Over this time, Summers has had ample opportunity to consider the evidence before him, to evaluate the recommendations of workers, students, faculty and administrators and to develop his own views about a living wage. Now that the public comment period on the HCECP’s recommendations is over, it is time for Summers to announce his decision on Harvard’s wage structure.
We were disappointed by the president’s recent statement that a response to the HCECP report may take weeks. We recognize that this is not a decision that should be made lightly. Yet an indefinite delay is extremely disheartening for the campus community. This issue has been simmering for far too long, and a resolution is needed.
In a little over a week’s time, a new semester will begin. The return of undergraduates to campus and the start of Summers’ second semester as president will afford an an excellent opportunity for Summers to announce his decision. At the very least, instead of keeping the campus in suspense, Summers should set a final date by which he intends to make his views known.

------------------------------------------------------------------------

• _Exercises to complete_:
A. In the editorial on Harvard's wage structure, how soon is the new semester said to begin?
B. Write a continuation of the editorial on Harvard's wage structure, picking up right after its last sentence.
The records that come next have no connection to the editorial on Harvard's wage structure.

------------------------------------------------------------------------

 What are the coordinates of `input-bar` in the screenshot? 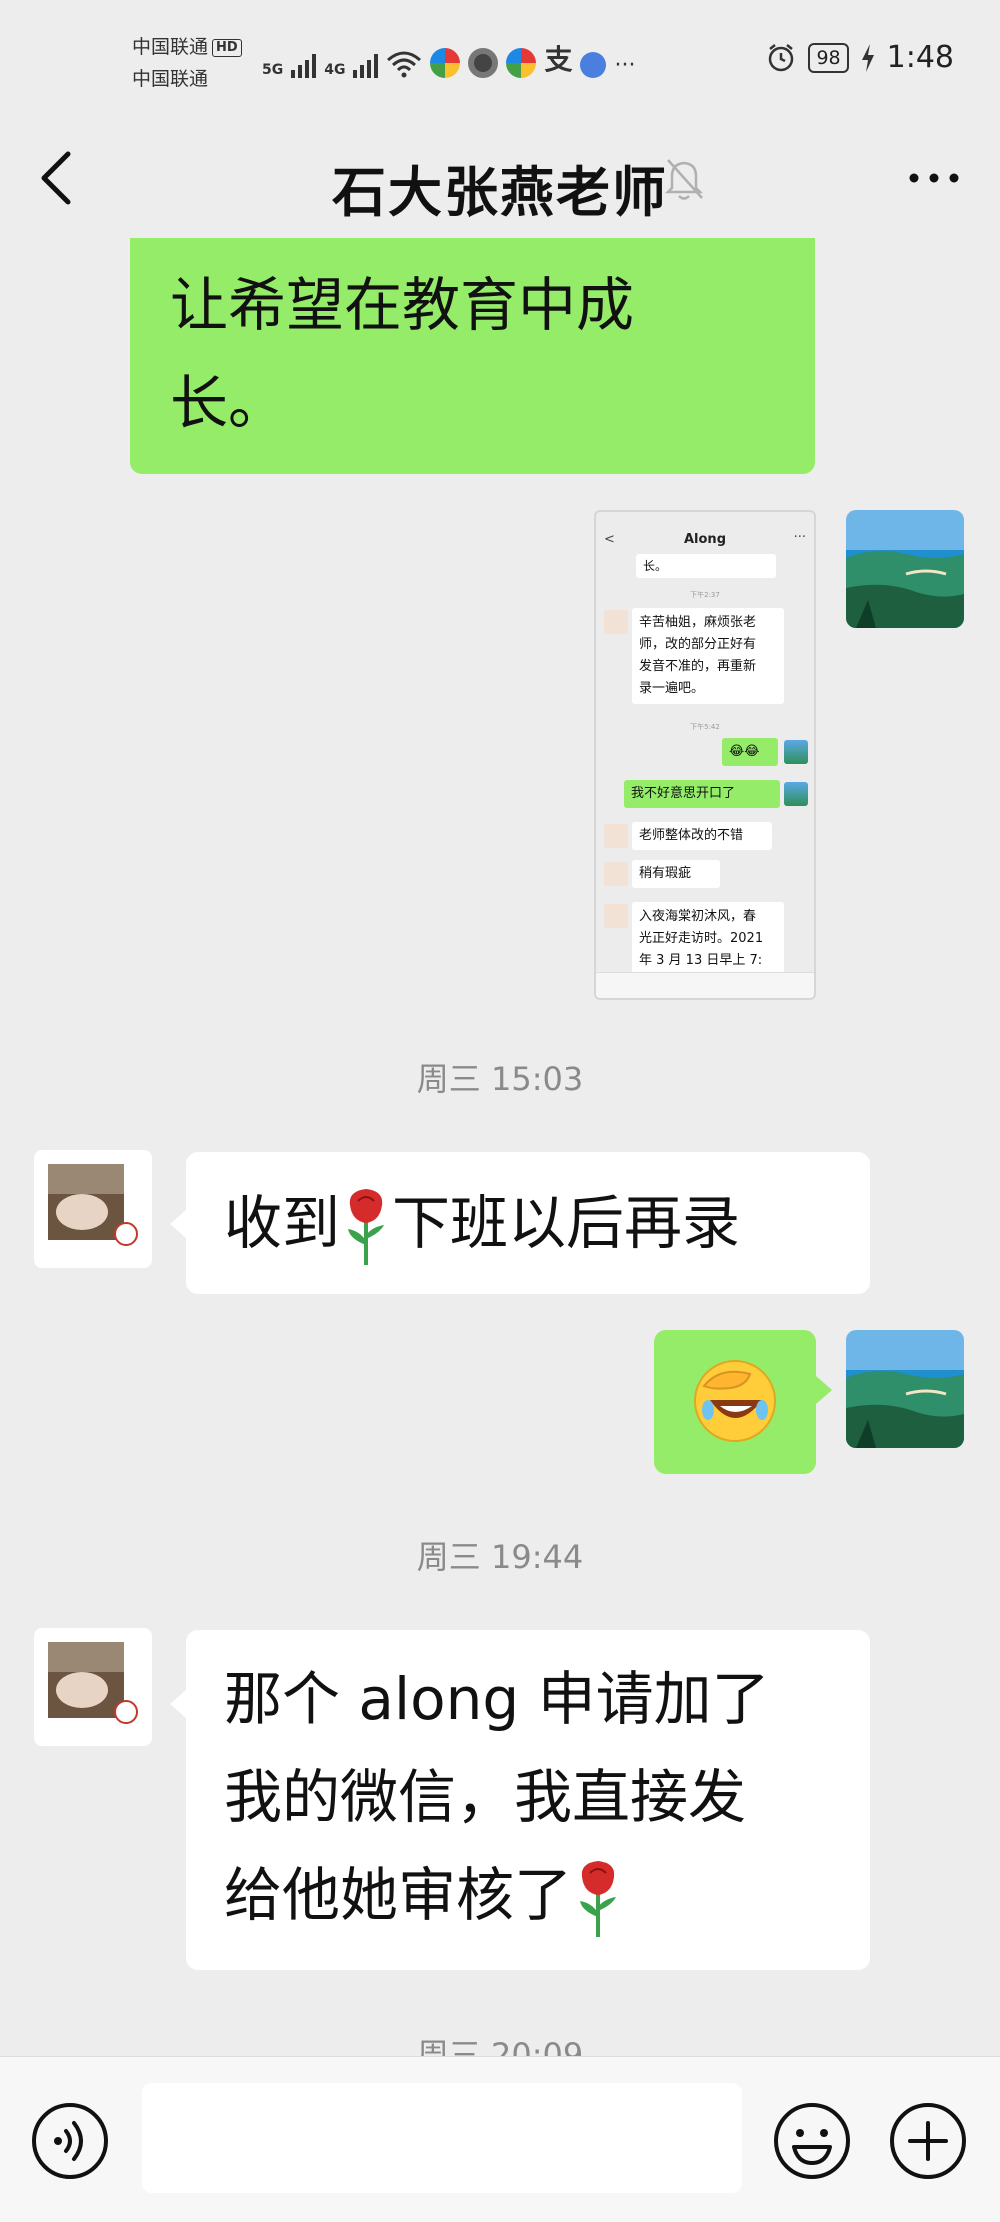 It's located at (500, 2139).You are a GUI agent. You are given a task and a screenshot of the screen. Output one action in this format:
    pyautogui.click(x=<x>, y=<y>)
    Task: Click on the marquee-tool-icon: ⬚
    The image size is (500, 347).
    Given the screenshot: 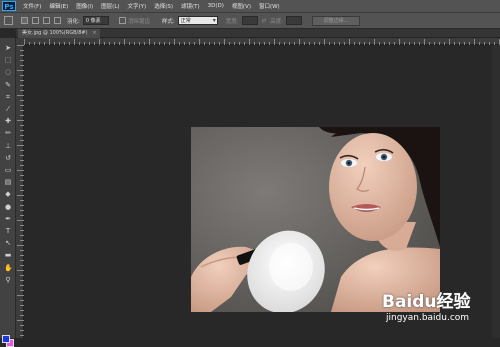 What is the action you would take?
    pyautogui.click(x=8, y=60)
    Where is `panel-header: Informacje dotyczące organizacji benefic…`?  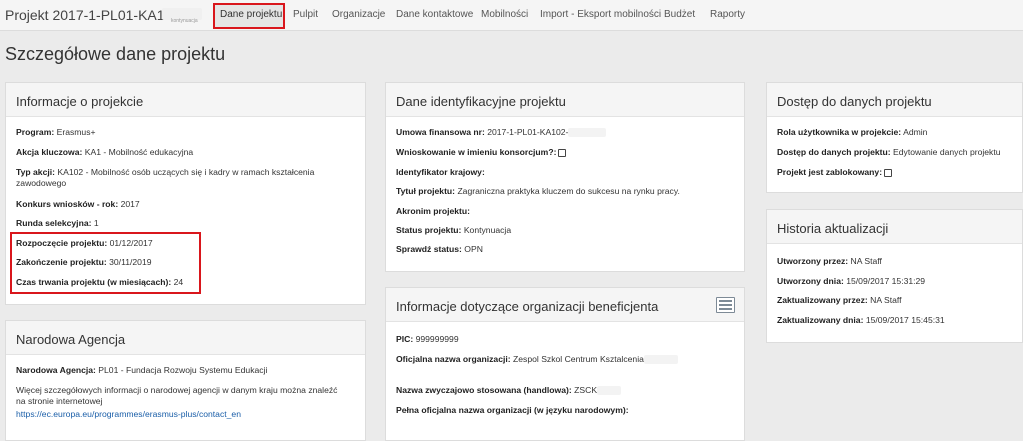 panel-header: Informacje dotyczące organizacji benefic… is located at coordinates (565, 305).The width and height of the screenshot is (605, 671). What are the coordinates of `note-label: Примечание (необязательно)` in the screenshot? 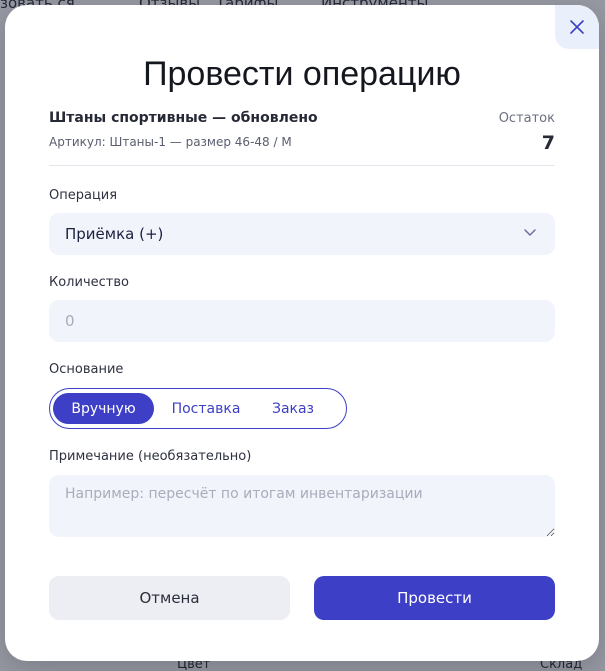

------------------------------------------------------------------------

• _Expected outputs_:
A. In a little over a week.

B.
If he waits any longer, Summers will display a fatal misunderstanding of the issue before him. The crux of the issue has always been that Harvard’s workers should not be consigned to live in poverty. Every day that Harvard’s lowest-paid workers wait on Summers is another day they work without a living wage. Summers owes it to them at least to announce his decision in a timely fashion, regardless of the conclusion he has reached.
We hope that the president endorses the HCECPs recommendation of an immediate wage increase, as well as a parity wage for outsourced workers. In addition, we urge him to institute an annually adjusted wage floor for all of Harvard’s workers. Such an policy would fulfill Summers’ professed commitment to “improving the economic circumstances of the lowest wage service workers on this campus.”
Harvard’s workers have waited a long time for a living wage. There is no reason to make them wait longer. Whatever decision Summers makes, that decision must come soon.